Selected excerpt →

»»

Global commodities traders reap rewards

A small group of companies, and the individuals who run them, are increasingly able to control everything from the food we eat to the energy we consume. Martin Morris examines the figures behind the world of commodities trading


With global commodities prices booming in recent years on the back of soaring demand from emerging market economies such as Brazil, India and China, the relatively small band of companies involved in the physical trading of food, fuels and metals, has done very nicely, thank you. By some estimates these companies control more than half of the world’s freely traded commodities while the top five firms generated 60 percent-plus of the industry’s total revenues last year.

Companies operating in this sector have, for the most part, kept a relatively low profile – largely due to many of them being unlisted (Glencore International being a recent notable exception) or family run – and headquartered in tax havens.

For the most part, US and European regulators, looking to fix a broken economic system, have been pre-occupied with clamping down on perceived bigger villains (for now) such as the banks and hedge funds. In October, top US derivatives regulators decided to impose position limits in the oil and metals markets. While this will most immediately impact banks trading in futures it is not yet entirely clear how this will affect trading firms, given they usually receive exemptions to limits as they are deemed to be bona fide hedgers.

««

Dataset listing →
»»

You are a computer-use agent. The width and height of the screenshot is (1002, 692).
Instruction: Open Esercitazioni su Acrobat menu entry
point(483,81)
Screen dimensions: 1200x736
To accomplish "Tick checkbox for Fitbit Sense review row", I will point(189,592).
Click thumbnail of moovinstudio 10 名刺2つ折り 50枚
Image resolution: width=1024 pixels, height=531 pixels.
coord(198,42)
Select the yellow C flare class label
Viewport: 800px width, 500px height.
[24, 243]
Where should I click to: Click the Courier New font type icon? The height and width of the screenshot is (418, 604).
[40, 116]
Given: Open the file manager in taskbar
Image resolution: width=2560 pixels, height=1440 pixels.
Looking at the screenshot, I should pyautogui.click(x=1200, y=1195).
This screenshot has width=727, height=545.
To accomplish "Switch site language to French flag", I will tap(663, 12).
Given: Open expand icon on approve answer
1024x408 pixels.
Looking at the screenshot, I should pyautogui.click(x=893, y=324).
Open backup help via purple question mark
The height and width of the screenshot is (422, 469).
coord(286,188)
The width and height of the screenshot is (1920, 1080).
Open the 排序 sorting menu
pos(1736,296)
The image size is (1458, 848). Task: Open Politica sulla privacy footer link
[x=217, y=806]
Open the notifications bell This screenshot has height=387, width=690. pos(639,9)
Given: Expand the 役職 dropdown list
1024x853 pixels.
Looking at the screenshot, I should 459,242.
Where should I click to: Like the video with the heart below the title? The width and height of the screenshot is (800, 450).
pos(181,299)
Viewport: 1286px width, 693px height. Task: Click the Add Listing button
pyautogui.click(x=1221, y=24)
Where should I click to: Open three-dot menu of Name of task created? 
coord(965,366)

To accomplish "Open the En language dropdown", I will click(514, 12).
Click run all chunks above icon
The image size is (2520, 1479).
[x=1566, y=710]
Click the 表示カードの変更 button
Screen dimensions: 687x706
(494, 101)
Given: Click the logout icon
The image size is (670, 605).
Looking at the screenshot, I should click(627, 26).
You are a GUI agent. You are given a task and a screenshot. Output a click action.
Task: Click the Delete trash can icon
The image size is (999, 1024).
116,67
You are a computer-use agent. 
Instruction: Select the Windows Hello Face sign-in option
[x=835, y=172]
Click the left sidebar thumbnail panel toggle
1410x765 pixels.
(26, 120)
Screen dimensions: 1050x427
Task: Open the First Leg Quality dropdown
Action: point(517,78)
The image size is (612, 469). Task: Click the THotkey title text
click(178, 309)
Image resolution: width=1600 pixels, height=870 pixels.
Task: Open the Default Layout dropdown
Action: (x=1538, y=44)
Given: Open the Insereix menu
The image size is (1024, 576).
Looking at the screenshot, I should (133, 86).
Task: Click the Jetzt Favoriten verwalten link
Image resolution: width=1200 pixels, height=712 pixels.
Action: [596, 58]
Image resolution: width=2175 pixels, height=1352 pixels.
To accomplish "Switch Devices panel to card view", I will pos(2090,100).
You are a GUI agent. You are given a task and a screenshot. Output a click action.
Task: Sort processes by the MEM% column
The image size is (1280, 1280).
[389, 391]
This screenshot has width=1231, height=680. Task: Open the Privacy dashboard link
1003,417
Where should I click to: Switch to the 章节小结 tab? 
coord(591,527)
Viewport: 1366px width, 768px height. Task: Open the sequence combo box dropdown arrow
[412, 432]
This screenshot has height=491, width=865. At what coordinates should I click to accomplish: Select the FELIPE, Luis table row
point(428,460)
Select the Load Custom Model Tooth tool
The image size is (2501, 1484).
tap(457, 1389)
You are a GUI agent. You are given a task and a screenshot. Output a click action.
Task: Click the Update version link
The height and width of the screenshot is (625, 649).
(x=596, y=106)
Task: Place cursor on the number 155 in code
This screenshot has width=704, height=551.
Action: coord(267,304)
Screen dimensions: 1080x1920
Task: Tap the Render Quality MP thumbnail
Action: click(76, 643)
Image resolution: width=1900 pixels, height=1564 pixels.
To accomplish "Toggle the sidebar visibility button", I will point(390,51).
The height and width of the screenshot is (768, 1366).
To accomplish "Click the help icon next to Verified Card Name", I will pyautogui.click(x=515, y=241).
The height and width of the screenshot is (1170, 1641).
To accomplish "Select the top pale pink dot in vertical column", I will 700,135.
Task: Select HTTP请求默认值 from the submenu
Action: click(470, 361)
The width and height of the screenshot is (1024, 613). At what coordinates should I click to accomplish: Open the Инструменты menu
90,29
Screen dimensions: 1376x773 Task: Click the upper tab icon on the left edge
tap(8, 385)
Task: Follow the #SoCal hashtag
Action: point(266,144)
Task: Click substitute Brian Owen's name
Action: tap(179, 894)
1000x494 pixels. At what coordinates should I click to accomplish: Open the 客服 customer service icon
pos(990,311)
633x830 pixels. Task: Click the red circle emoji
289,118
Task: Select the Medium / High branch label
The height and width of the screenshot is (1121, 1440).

««

Requests →
A: Reproduce verbatim the portion of the commodities trading excerpt starting with "A small group" and going on through "revenues last year.".
B: Count the lines of the listing that contain the string "Where", and give only that number.

Expected results →
A:
A small group of companies, and the individuals who run them, are increasingly able to control everything from the food we eat to the energy we consume. Martin Morris examines the figures behind the world of commodities trading


With global commodities prices booming in recent years on the back of soaring demand from emerging market economies such as Brazil, India and China, the relatively small band of companies involved in the physical trading of food, fuels and metals, has done very nicely, thank you. By some estimates these companies control more than half of the world’s freely traded commodities while the top five firms generated 60 percent-plus of the industry’s total revenues last year.

B: 4